Work instructions
Make an exact copy of all the entries, with the pictures left out.

--- Entries supplied ---

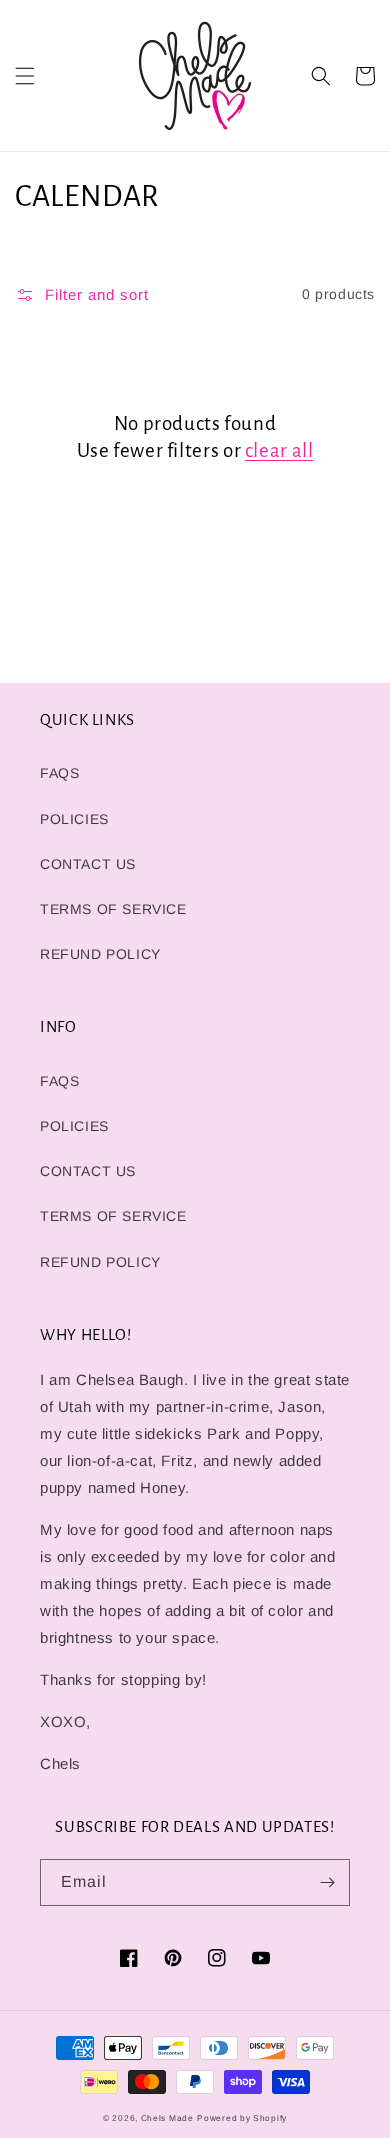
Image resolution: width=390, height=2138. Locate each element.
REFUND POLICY (100, 954)
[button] (25, 76)
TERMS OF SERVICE (113, 909)
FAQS (59, 773)
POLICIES (74, 819)
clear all (279, 450)
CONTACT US (88, 864)
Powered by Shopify (242, 2118)
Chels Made (167, 2118)
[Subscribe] (327, 1882)
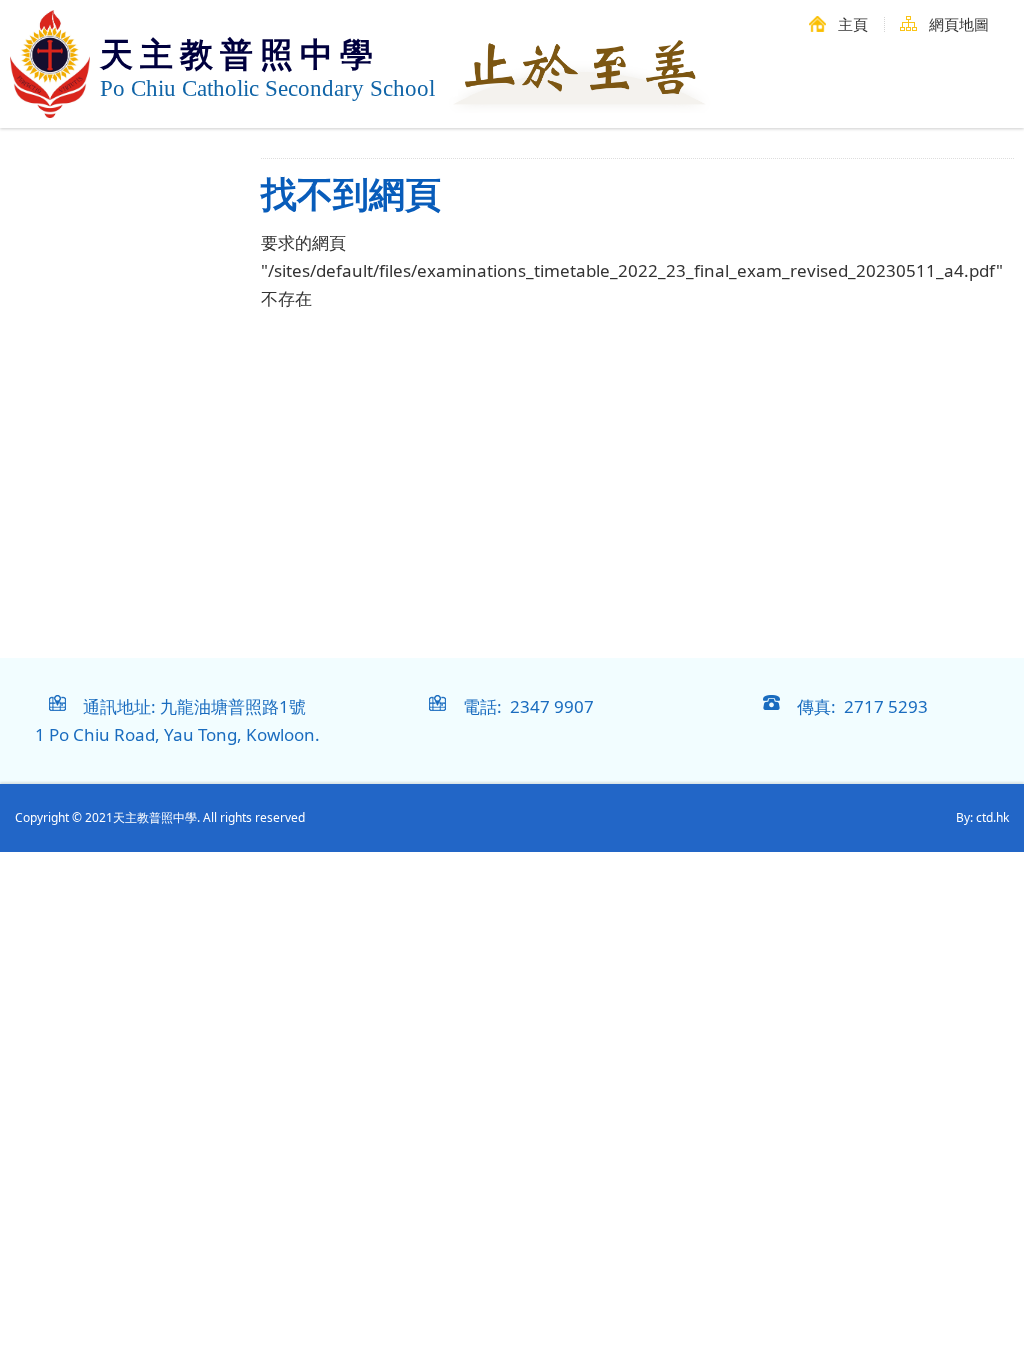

---

Answer box
Image resolution: width=390, height=2138. Locate each element.
REFUND POLICY (100, 954)
[button] (25, 76)
TERMS OF SERVICE (113, 909)
FAQS (59, 773)
POLICIES (74, 819)
clear all (279, 450)
CONTACT US (88, 864)
Powered by Shopify (242, 2118)
Chels Made (167, 2118)
[Subscribe] (327, 1882)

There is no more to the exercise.